L’equilibrio della struttura scheletrica, unita ad una massa muscolare di tutto rispetto, conferiscono al Beagle un movimento sciolto e disteso, che gli consente di percorrere lunghi tratti senza apparente sforzo e di risultare all’occorrenza anche molto veloce, più accentuato quando il cane avverte la traccia e con l’estremità sempre bianca che, come una bandierina, segnala la posizione dell’animale nascosto dall’erba. La sua voce profonda da segugio ha una sonorità particolarmente gradevole, tanto che gli inglesi lo chiamano “singing Beagle”, per sottolineare l’armonioso effetto corale durante la seguita.
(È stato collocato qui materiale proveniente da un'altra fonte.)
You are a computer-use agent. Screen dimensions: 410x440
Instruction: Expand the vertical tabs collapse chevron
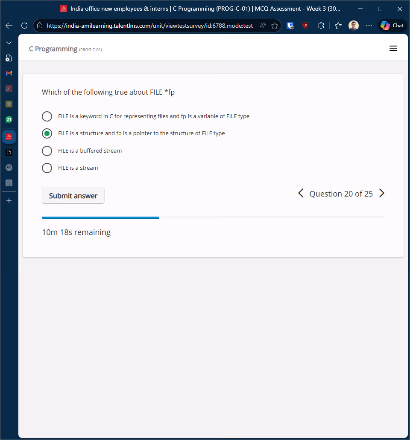click(9, 43)
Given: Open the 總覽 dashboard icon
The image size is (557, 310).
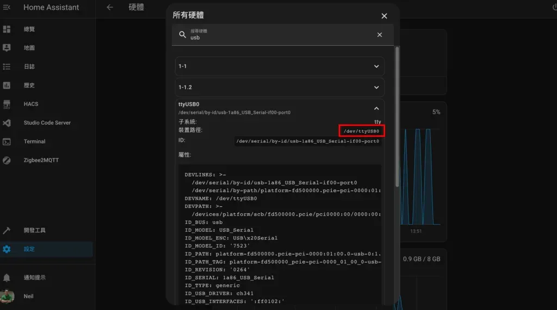Looking at the screenshot, I should (x=7, y=29).
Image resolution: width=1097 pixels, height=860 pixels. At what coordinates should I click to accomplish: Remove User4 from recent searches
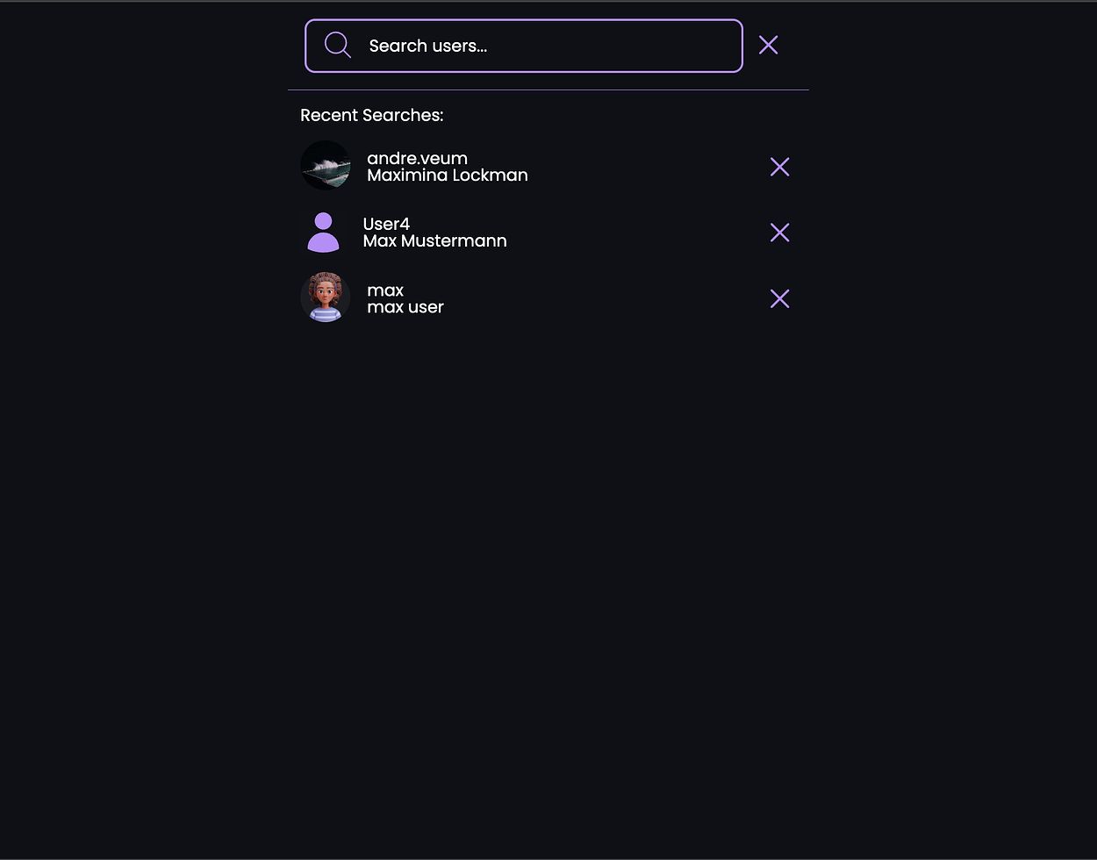(x=779, y=233)
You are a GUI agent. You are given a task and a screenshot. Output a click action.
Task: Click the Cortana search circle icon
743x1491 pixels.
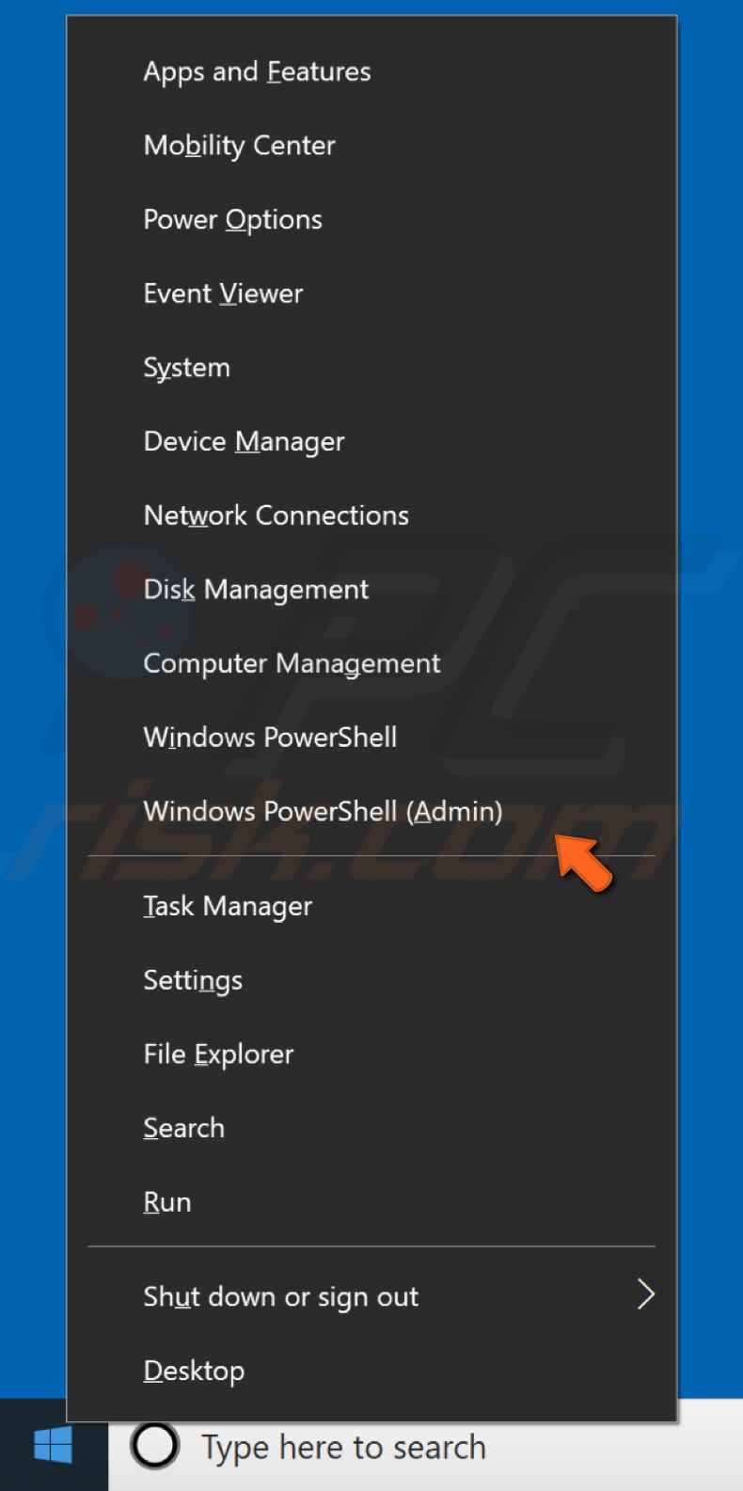(156, 1446)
L’utilizzo classico è quello in mute numerose (8-15 coppie), che impongono però una organizzazione logistica e costi finanziari non indifferenti, sopportabili solo da associazioni con numerosi iscritti. La muta infatti, per dare buoni risultati, richiede tecniche di allevamento particolari, durissimi addestramenti quotidiani e un’alimentazione adeguata ad un lavoro decisamente pesante. Il Beagle è fortunatamente un gran trasformista e si adatta bene ad utilizzi meno impegnativi, come in piccole mute di quattro o cinque individui, o in coppia e, al limite, da solo. Anche il tipo di preda può variare; se originariamente era la lepre l’obiettivo preferito, non vi sono eccessive difficoltà ad impiegarlo sul coniglio o sulla volpe, ma nemmeno sulla minilepre americana (cottontail) o sul cinghiale o capriolo.
Insieme alla vocazione casalinga, la versatilità venatoria ha permesso al Beagle di essere apprezzato in molte parti del mondo, contrariamente al fox hound e all’harrier che sono utilizzati quasi esclusivamente in Gran Bretagna a causa della loro eccessiva specializzazione. Come molti segugi, anche il Beagle è un cacciatore naturale: il suo istinto va però coltivato, un buon addestramento finalizzato all’acquisizione di un nutrito bagaglio di esperienze sulla traccia del selvatico che si desidera cacciare, unita ad una altrettanto buona preparazione atletica, per sviluppare le doti di resistenza, proprizieranno certamente ottimi risultati. Occorre comunque tenere presente che si ha a che fare con un cane di taglia piccola, se pur dotato di ottima intraprendenza, e che quindi non è conveniente utilizzarlo in condizioni in cui non può rendere al meglio, come in terreni con vegetazioni troppo fitta ed alta, dove fatica ad incedere e il proprietario non può seguirlo con lo sguardo. Discorso analogo vale per la caccia al cinghiale, preda non delle più facili, dove l’uso di mute troppo poco numerose e lo scarso addestramento, portano a un elevato numero di cani feriti durante le battute, che peraltro sono molto frequenti in Italia. I suoi terreni ideali sono ovviamente le basse colline erbose dell’Inghilterra; anche nel nostro Paese si possono trovare aree in cui il Beagle può lavorare proficuamente, dalla pianura coltivata alla mezza montagna, con prati o macchie. Se si vogliono ottenere buoni risultati e non portare solamente a spasso il cane, occorre comunque che se ne faccia un uso proprio, scegliendo la preda ed i terreni più adatti alle capacità del Beagle, e non confidare solo nel suo naturale istinto, ma dargli modo di prendere dimestichezza con il lavoro che gli viene richiesto. Solo a queste condizione il nostro piccolo campione potrà farsi onore e dimostrare tutte le sue qualità, non ultima quella di divertire il cacciatore con il suo unico comportamento nella seguita.